唐二對蘇勒來說,更像是最堅定的盟友,最純粹的長輩。他沒什麼私心,嘴又很嚴,什麼事兒都有辦法,這樣的事兒,蘇勒只能跟他商量。
「對,」蘇勒端起茶來喝了一口,「他不是合北京城地鬧么?每天吃喝胡混,玩兒鳥,玩兒狗,玩兒兵器,玩兒文玩,京城裡能去的地方,除了秦樓楚館,他都去了個遍,還幫著慶復為爭搶一個什麼小倌兒打過架,名聲早就臭到家了。他為了什麼?不就是為了搞臭了名聲不用娶我了么?照我說,姑奶奶不愁嫁,何必非得一棵樹上弔死!」
「你這聽著可是在賭氣呢,」唐二笑著拿起一份公文,一邊看一遍說,「你不是在乎這些的人,之前不還說么,他是個孩子,這時候正逆反,等過些年成熟懂事了就好了?再說了,他可長得不錯。

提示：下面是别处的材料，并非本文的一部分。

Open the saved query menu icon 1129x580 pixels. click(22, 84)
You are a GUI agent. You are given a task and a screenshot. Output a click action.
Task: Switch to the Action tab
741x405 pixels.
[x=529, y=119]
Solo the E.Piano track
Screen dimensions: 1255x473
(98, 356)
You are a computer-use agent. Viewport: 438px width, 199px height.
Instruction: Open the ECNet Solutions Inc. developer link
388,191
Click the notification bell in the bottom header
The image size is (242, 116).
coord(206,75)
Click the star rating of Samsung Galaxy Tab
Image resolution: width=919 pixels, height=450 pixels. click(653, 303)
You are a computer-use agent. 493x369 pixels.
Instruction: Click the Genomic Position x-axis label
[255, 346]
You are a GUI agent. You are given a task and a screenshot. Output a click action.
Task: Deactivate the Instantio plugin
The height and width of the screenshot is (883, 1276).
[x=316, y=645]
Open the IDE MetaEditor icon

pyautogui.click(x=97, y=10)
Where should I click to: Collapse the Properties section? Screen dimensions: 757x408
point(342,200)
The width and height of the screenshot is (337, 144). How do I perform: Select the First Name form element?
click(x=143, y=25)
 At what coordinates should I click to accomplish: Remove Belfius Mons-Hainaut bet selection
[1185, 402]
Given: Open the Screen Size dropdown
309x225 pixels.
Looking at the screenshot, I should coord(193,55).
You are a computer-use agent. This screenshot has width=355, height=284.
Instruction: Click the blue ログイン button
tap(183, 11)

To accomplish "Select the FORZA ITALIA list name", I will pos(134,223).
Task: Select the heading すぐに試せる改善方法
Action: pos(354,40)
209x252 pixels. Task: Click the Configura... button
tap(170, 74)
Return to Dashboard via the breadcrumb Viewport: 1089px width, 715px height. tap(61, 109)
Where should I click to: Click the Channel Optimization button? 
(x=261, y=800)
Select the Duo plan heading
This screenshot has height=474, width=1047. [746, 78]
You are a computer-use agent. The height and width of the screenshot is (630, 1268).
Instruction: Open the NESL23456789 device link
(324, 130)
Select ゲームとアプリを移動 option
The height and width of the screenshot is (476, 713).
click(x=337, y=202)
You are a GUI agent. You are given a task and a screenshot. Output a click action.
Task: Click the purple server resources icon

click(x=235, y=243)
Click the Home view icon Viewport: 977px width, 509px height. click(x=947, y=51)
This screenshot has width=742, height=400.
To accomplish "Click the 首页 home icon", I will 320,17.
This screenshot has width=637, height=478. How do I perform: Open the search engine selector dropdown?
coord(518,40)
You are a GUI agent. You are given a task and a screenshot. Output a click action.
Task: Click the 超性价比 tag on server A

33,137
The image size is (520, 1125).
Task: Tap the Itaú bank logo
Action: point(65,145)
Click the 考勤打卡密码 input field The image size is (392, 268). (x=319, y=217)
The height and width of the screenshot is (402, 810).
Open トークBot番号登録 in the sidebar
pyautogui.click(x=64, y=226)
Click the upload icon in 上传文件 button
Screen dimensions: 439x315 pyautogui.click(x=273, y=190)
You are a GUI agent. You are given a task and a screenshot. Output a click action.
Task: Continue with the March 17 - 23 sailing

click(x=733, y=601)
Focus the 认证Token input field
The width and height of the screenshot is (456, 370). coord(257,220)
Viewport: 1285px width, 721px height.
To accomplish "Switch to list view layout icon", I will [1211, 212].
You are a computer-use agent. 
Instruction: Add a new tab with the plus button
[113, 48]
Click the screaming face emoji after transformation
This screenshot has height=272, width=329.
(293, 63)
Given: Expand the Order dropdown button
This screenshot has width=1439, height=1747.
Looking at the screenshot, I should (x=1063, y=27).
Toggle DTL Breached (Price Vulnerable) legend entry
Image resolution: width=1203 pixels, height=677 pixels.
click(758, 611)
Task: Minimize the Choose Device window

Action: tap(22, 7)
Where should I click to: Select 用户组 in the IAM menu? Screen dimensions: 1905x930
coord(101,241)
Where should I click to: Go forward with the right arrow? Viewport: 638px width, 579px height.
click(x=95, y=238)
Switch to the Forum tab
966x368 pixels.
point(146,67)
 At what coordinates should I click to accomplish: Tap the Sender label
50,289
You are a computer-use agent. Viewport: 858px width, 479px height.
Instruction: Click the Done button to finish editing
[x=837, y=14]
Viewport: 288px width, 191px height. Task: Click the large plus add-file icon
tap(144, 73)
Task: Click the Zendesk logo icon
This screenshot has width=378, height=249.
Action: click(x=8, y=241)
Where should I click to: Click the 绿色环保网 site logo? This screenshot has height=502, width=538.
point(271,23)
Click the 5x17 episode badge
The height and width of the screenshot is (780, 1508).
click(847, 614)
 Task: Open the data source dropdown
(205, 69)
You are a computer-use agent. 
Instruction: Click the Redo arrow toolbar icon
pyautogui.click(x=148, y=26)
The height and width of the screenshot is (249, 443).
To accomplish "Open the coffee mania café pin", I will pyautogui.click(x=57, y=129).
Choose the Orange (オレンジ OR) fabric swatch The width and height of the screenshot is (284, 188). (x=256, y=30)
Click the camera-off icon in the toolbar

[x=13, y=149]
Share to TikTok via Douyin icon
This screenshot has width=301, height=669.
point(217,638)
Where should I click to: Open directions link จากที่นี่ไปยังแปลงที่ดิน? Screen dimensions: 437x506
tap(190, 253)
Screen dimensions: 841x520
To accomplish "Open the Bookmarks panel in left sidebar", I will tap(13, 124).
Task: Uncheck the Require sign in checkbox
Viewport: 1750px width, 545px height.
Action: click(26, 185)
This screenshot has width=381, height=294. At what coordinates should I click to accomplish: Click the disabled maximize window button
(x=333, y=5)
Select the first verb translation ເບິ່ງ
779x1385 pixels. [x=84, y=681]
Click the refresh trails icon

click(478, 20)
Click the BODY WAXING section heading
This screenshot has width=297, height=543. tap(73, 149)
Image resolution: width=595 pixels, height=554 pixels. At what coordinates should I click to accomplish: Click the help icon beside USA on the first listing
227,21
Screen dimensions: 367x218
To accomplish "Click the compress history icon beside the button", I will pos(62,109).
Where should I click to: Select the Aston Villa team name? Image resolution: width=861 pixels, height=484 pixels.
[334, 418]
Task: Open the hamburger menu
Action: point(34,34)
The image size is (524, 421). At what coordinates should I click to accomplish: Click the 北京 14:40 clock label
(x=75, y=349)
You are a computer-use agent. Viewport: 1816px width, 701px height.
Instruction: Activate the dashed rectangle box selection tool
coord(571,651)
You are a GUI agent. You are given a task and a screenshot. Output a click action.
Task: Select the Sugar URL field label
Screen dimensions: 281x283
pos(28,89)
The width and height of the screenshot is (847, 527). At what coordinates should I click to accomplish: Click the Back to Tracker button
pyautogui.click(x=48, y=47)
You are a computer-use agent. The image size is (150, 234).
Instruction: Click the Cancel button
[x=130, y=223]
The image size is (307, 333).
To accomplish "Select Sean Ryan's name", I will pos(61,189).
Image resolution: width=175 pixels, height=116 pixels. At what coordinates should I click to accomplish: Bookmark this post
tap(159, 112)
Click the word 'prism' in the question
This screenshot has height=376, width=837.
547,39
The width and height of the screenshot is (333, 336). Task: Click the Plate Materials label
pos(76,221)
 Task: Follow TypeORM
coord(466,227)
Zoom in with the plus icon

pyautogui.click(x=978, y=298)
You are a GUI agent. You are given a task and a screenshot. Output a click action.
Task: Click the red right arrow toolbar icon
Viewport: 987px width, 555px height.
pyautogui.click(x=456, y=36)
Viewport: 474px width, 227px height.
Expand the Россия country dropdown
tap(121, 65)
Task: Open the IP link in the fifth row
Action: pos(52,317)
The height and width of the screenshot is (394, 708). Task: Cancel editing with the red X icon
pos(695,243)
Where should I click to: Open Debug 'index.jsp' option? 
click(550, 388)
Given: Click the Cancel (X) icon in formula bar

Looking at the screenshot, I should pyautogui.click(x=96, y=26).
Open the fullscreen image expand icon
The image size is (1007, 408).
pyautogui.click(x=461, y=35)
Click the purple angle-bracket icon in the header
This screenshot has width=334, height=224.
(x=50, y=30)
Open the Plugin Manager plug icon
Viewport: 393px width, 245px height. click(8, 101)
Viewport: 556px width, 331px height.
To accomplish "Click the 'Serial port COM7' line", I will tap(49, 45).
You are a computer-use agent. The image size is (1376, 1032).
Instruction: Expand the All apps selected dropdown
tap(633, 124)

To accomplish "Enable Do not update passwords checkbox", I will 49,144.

」
「二爺,」蘇勒忍不住撅起了嘴,「你就知道消遣我。」
「你不嫁跟我說什麼,找你阿瑪去啊,找宜妃娘娘去啊,我又做不了主,」唐二好整以暇。
「我的二爺,我的好先生,我的好老師,」蘇勒站起來湊到唐二身邊,拉著唐二的衣袖,「我有什麼事兒,當然還得跟您說啊,這宮裡除了您,誰還能真正跟我一條心啊?阿瑪心裡有天下,姨媽心裡有弟弟們,額娘現在還跟我不冷不熱的呢。」
「你不是廣結善緣嘛,讓你哥哥們幫你想辦法呀,」唐二任由袖子被蘇勒抓著,笑著說道,一邊翻閱著案頭的情報。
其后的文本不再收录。